On a point of order, Madam Deputy Speaker. It is my understanding that if Members visit the constituents of others on business, they should inform them of the visit. On two occasions during the summer recess, the Leader of the House and the Secretary of State for Work and Pensions visited my constituency without doing me the courtesy of informing me first. May I seek your guidance, Madam Deputy Speaker, on that?
On a point of order, Madam Deputy Speaker, I seek your advice and guidance. You will see at column 285 of Hansard that yesterday the Prime Minister suggested that the Leader of the Opposition “is misleading people”. You will further see that, in response to a point of order of mine, the Speaker said:
“I have consulted the record and I am satisfied that the Prime Minister has said nothing unparliamentary.”—[Official Report, 24 October 2007; Vol. 465, c. 291.]
Previously, we perhaps all wrongly assumed that misleading was unparliamentary and out of order.
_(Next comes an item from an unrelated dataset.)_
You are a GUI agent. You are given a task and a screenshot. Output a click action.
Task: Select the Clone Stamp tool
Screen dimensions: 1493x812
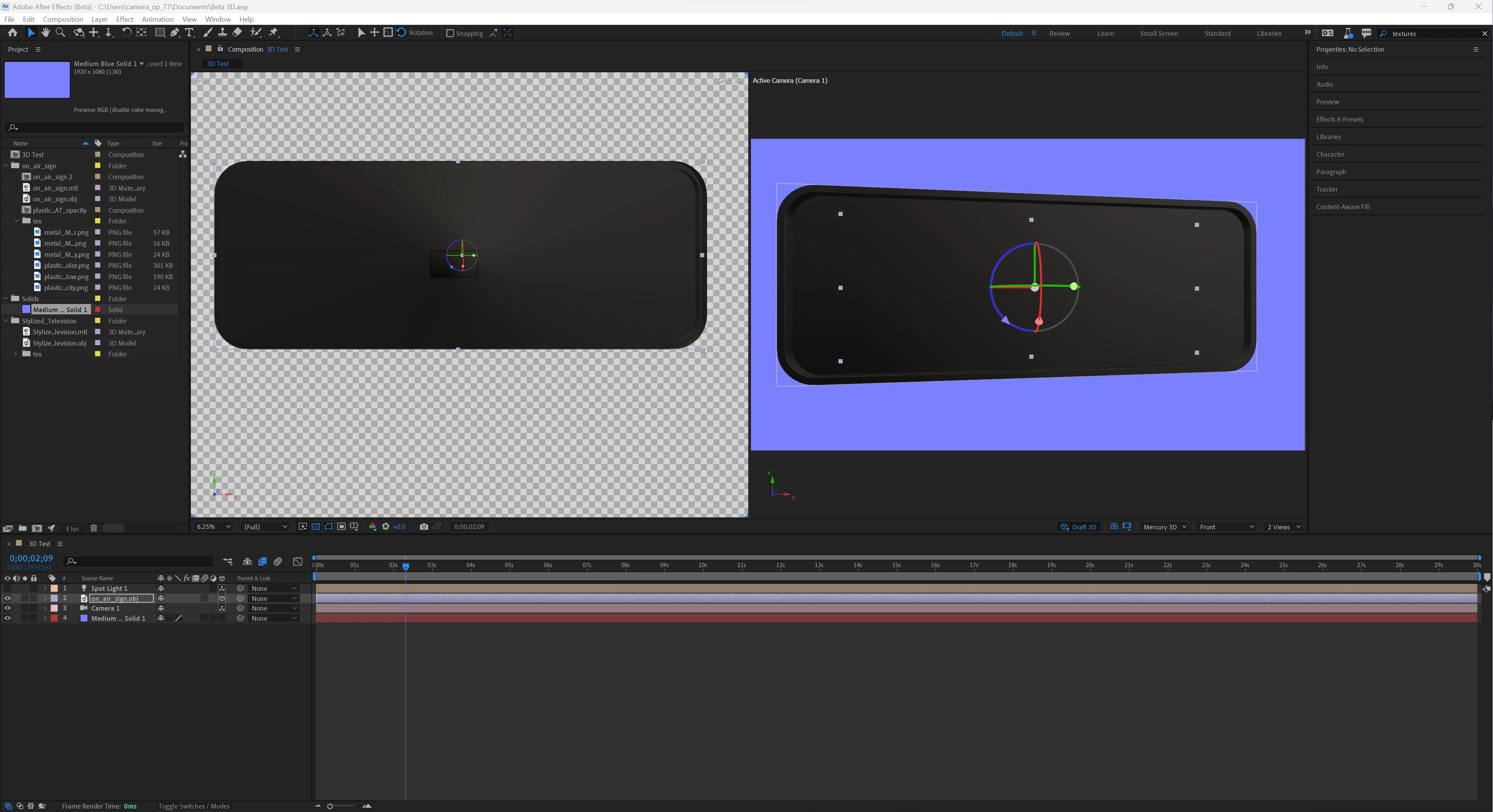click(222, 33)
May we now assume that, if a Minister or Member is misleading the House, that is out of order, but if he is misleading—
Order. The right hon. Gentleman has made his point fairly clearly. Having reviewed the matter, Mr. Speaker is satisfied that nothing was said by the Prime Minister that reflected directly on the character of the Leader of the Opposition, and there the matter rests. I remind the House that the Chair expects all Members to use temperate and moderate language when referring to one another at all times.
On a point of order, Madam Deputy Speaker. I think that the Leader of the House inadvertently misled the House a minute ago when she said that the Government were not responsible for closing post offices, because we had an announcement that 2,500 will be closed by the Secretary of State.